The plural suffix -očč is used to express plurality of nouns. Some morphophonological alternations occur depending on the final consonant or vowel. For nouns ending in a consonant, plain -očč is used: bet 'house' becomes bet-očč 'houses'. For nouns ending in a back vowel (-a, -o, -u), the suffix takes the form -ʷočč, e.g. wəšša 'dog', wəšša-ʷočč 'dogs'; käbäro 'drum', käbäro-ʷočč 'drums'. Nouns that end in a front vowel pluralize using -ʷočč or -yočč, e.g. s'ähafi 'scholar', s'ähafi-ʷočč or s'ähafi-yočč 'scholars'. Another possibility for nouns ending in a vowel is to delete the vowel and use plain očč, as in wəšš-očč 'dogs'.
Besides using the normal external plural (-očč), nouns and adjectives can be pluralized by way of reduplicating one of the radicals.

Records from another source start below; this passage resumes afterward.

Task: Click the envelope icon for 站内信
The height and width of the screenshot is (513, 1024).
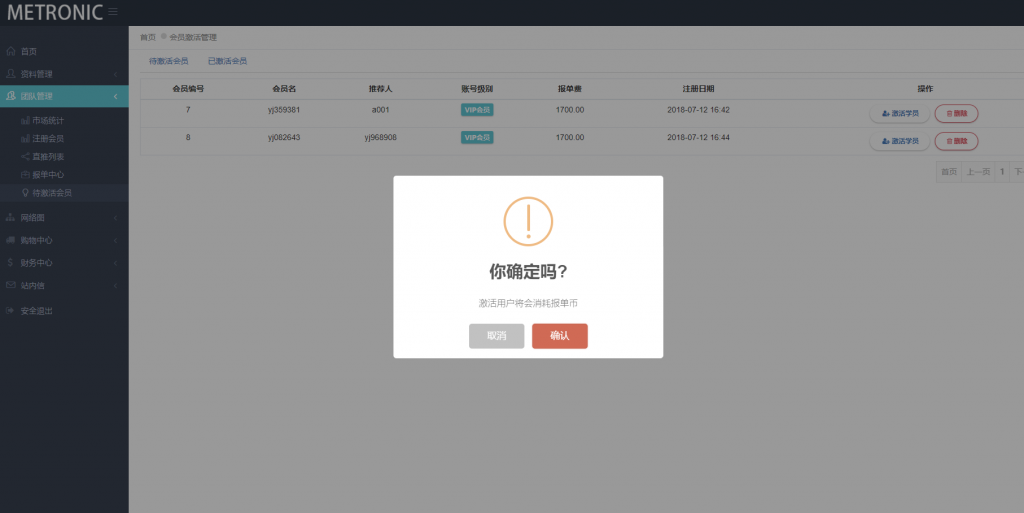Action: 11,285
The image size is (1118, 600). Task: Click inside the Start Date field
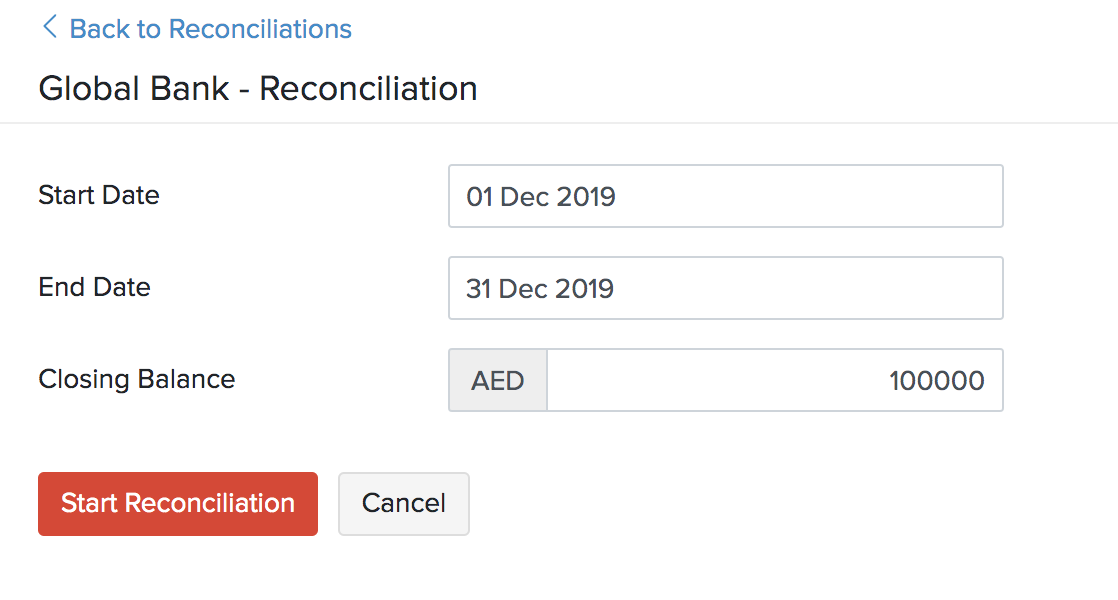[726, 196]
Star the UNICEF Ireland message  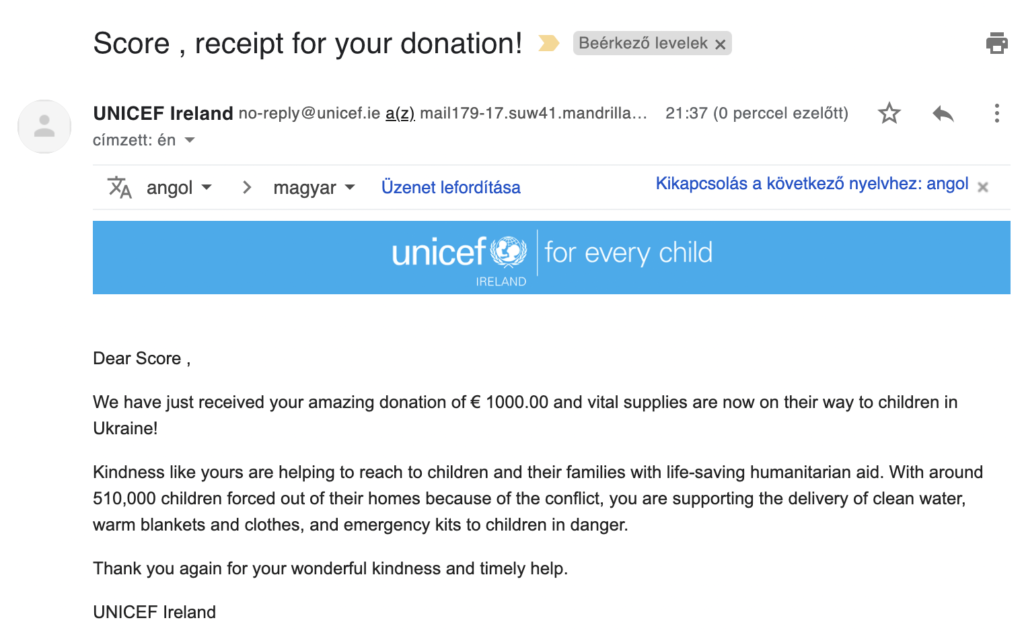[889, 114]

For example, wäyzäro 'lady' can take the normal plural, yielding wäyzär-očč, but wäyzazər 'ladies' is also found (Leslau 1995:173).
Some kinship-terms have two plural forms with a slightly different meaning. For example, wändəmm 'brother' can be pluralized as wändəmm-očč 'brothers' but also as wändəmmam-ač 'brothers of each other'. Likewise, əhət 'sister' can be pluralized as əhət-očč ('sisters'), but also as ətəmm-am-ač 'sisters of each other'.
In compound words, the plural marker is suffixed to the second noun: betä krəstiyan 'church' (lit. house of Christian) becomes betä krəstiyan-očč 'churches'.